[TLX] Support pid swizzling with TLX FA (#707)

njriasan · meta-codesync[bot] · commit a21d2698bc9c · 2025-12-01T20:56:26.000-08:00
Summary: Adds PID swizzling which improves performance of causal attention significantly. This uses the heuristics from gluon. Pull Request resolved: #707 Reviewed By: htyu Differential Revision: D88106967 Pulled By: njriasan fbshipit-source-id: 5e21629a1b8b68a76087fcb5bb7ed54519a03143
diff --git a/third_party/tlx/tutorials/blackwell-fa-ws-pipelined-persistent_test.py b/third_party/tlx/tutorials/blackwell-fa-ws-pipelined-persistent_test.py
@@ -38,6 +38,37 @@ def _host_descriptor_pre_hook(nargs):
             "NUM_BUFFERS_QK": 1,
             "NUM_MMA_GROUPS": 2,
             "NUM_MMA_SLICES": 2,
+            "GROUP_SIZE_N": 1,
+        },
+        num_stages=0,
+        num_warps=4,
+        pre_hook=_host_descriptor_pre_hook,
+    ),
+    triton.Config(
+        {
+            "BLOCK_M": 256,
+            "BLOCK_N": 128,
+            "NUM_BUFFERS_Q": 1,
+            "NUM_BUFFERS_KV": 3,
+            "NUM_BUFFERS_QK": 1,
+            "NUM_MMA_GROUPS": 2,
+            "NUM_MMA_SLICES": 2,
+            "GROUP_SIZE_N": 4,
+        },
+        num_stages=0,
+        num_warps=4,
+        pre_hook=_host_descriptor_pre_hook,
+    ),
+    triton.Config(
+        {
+            "BLOCK_M": 256,
+            "BLOCK_N": 128,
+            "NUM_BUFFERS_Q": 1,
+            "NUM_BUFFERS_KV": 6,
+            "NUM_BUFFERS_QK": 1,
+            "NUM_MMA_GROUPS": 2,
+            "NUM_MMA_SLICES": 2,
+            "GROUP_SIZE_N": 1,
         },
         num_stages=0,
         num_warps=4,
@@ -52,6 +83,7 @@ def _host_descriptor_pre_hook(nargs):
             "NUM_BUFFERS_QK": 1,
             "NUM_MMA_GROUPS": 2,
             "NUM_MMA_SLICES": 2,
+            "GROUP_SIZE_N": 4,
         },
         num_stages=0,
         num_warps=4,
@@ -62,9 +94,13 @@ def _host_descriptor_pre_hook(nargs):
 
 def prune_configs_by_hdim(configs, named_args, **kwargs):
     HEAD_DIM = kwargs["HEAD_DIM"]
+    STAGE = kwargs["STAGE"]
     target_kv_buffers = 6 if HEAD_DIM == 64 else 3
-    # Only match HEAD_DIM for BLOCK_N
-    return [conf for conf in configs if conf.kwargs.get("NUM_BUFFERS_KV", 0) == target_kv_buffers]

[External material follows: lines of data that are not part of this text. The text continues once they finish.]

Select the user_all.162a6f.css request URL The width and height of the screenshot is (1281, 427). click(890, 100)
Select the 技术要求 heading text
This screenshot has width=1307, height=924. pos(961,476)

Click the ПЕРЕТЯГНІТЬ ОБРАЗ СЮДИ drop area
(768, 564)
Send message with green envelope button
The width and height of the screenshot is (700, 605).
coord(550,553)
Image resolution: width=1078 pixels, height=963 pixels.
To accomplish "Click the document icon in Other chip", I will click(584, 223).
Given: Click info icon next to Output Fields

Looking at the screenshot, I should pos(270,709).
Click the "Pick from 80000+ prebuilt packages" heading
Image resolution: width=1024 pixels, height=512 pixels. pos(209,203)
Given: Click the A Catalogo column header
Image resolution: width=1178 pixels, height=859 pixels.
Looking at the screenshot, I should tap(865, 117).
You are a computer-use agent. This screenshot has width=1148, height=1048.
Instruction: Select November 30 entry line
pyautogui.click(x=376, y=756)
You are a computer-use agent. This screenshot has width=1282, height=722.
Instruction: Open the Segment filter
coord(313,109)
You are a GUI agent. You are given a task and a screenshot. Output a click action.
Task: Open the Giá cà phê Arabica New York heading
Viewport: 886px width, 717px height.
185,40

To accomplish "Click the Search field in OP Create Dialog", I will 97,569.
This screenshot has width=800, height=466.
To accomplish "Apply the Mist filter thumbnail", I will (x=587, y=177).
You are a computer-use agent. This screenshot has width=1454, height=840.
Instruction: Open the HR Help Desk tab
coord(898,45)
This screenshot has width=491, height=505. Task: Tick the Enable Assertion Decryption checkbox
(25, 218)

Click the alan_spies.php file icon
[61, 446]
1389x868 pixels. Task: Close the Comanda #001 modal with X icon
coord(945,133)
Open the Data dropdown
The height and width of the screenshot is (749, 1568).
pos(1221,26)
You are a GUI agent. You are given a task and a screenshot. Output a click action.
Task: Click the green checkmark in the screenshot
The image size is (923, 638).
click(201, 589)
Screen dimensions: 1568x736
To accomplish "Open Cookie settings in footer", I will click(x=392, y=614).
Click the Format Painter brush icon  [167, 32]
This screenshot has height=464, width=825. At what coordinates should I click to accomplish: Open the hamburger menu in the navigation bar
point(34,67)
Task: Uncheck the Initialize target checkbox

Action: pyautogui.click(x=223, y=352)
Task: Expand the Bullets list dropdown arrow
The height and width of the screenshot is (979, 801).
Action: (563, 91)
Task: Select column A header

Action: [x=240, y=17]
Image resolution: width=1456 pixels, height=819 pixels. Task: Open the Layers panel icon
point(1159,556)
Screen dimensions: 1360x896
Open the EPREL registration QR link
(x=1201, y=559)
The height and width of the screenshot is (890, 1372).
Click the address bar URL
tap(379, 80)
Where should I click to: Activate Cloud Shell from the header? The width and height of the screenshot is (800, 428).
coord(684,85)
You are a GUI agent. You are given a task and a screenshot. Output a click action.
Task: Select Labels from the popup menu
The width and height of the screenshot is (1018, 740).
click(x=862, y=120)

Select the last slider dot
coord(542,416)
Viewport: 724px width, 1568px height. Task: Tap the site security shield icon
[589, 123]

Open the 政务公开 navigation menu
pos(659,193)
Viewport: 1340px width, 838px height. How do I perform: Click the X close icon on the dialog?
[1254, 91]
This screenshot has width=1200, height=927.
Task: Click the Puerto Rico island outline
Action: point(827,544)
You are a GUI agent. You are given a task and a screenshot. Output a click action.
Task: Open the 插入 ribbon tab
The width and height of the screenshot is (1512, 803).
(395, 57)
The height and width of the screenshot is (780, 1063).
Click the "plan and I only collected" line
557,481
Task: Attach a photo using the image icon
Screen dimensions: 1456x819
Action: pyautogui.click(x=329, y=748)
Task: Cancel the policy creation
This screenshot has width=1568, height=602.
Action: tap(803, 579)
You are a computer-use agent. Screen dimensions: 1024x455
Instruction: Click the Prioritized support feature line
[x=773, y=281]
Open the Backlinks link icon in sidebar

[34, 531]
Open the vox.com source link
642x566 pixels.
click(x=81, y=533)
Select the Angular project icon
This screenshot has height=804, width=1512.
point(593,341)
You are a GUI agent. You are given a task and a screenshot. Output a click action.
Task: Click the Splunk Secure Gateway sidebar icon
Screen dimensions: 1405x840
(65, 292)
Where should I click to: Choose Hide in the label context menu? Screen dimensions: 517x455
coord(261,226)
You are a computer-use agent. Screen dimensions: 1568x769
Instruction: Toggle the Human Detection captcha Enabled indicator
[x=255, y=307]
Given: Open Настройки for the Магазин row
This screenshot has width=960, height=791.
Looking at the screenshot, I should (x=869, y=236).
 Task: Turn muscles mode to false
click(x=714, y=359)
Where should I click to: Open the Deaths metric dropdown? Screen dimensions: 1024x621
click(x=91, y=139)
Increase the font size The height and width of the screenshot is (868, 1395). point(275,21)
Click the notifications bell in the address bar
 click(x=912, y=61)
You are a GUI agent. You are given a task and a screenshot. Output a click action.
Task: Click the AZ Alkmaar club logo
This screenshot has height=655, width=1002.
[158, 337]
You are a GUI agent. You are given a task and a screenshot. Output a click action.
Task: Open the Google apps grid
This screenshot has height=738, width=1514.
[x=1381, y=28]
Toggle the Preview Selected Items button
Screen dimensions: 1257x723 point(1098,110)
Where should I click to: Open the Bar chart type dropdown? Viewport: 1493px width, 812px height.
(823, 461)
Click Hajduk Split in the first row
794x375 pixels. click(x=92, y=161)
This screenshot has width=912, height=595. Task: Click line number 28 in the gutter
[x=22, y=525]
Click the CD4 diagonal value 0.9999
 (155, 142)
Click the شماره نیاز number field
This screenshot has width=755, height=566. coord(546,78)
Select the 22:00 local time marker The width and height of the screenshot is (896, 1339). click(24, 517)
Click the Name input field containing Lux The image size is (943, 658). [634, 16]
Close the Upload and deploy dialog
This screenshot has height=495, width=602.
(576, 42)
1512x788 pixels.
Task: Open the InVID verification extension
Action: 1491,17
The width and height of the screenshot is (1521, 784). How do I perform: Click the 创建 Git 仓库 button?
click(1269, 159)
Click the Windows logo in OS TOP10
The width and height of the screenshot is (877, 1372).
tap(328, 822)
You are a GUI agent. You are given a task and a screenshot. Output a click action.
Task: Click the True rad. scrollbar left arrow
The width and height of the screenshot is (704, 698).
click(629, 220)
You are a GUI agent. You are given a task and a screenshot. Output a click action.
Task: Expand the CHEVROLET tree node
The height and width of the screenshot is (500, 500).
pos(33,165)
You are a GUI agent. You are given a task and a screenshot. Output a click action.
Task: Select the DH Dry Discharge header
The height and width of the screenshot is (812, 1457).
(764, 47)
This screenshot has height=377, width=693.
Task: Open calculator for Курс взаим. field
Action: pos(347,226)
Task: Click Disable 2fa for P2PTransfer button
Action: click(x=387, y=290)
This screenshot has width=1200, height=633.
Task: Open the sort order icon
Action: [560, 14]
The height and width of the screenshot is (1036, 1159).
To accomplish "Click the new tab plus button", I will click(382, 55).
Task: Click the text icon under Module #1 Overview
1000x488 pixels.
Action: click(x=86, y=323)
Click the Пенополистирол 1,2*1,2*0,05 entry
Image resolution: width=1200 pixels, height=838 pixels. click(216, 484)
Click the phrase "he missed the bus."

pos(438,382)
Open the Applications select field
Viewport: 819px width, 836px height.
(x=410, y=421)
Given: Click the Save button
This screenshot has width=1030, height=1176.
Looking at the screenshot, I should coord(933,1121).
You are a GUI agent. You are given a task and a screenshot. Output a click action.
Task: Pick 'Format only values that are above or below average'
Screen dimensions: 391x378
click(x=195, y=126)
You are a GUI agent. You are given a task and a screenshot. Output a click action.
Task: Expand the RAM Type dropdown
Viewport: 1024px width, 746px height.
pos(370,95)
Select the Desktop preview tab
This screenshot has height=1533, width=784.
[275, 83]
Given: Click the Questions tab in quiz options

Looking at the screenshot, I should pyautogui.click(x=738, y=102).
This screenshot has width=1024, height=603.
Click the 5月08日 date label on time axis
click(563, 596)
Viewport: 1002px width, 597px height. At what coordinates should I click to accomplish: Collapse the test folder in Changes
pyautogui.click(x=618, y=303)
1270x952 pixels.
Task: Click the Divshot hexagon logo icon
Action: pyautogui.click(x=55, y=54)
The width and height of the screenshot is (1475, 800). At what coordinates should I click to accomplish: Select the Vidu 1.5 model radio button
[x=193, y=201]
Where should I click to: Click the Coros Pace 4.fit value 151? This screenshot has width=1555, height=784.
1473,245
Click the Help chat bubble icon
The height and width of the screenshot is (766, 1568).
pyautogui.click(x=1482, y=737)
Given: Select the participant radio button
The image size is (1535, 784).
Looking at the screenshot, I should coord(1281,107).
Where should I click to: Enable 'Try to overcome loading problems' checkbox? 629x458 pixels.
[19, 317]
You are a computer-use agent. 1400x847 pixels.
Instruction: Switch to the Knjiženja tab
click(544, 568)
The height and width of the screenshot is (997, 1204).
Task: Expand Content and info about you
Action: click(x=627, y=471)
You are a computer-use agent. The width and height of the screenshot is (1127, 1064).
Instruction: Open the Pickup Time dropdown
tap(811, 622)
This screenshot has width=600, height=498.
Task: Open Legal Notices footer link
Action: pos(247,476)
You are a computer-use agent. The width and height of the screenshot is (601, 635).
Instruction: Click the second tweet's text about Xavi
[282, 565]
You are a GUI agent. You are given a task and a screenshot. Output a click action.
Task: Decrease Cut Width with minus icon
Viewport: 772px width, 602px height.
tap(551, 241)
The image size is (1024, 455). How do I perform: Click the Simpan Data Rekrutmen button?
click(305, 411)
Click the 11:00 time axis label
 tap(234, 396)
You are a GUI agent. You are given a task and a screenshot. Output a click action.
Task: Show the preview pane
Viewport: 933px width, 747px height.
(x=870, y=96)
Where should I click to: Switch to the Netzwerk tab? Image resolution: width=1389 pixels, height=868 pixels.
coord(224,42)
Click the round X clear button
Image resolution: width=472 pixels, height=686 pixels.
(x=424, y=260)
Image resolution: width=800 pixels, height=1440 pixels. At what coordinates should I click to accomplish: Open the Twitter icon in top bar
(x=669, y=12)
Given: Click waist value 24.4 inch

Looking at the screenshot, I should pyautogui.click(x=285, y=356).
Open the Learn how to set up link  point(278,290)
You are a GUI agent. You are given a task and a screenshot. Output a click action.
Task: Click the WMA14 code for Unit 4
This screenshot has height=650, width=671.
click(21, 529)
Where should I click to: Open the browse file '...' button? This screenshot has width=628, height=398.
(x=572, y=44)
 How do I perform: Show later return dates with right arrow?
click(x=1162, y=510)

+    target_group_size_n = 4 if STAGE == 3 else 1
+    return [
+        conf for conf in configs if conf.kwargs.get("NUM_BUFFERS_KV", 0) == target_kv_buffers
+        and conf.kwargs.get("GROUP_SIZE_N", 0) == target_group_size_n
+    ]
 
 
 @triton.jit
@@ -140,9 +176,21 @@ def _get_fused_loop_bounds(start_m, N_CTX, BLOCK_M, STAGE: tl.constexpr):
 
 
 @triton.jit
-def _compute_offsets(tile_idx, n_tile_num, H, N_CTX, BLOCK_M, STAGE: tl.constexpr):
-    start_m = tile_idx % n_tile_num
-    off_hz = tile_idx // n_tile_num
+def _compute_offsets(
+    tile_idx,
+    H,
+    num_pid_n,
+    num_pid_in_group,
+    N_CTX,
+    BLOCK_M: tl.constexpr,
+    STAGE: tl.constexpr,
+    GROUP_SIZE_N: tl.constexpr,
+):
+    group_id = tile_idx // num_pid_in_group
+    first_pid_n = group_id * GROUP_SIZE_N
+    group_size_n = min(num_pid_n - first_pid_n, GROUP_SIZE_N)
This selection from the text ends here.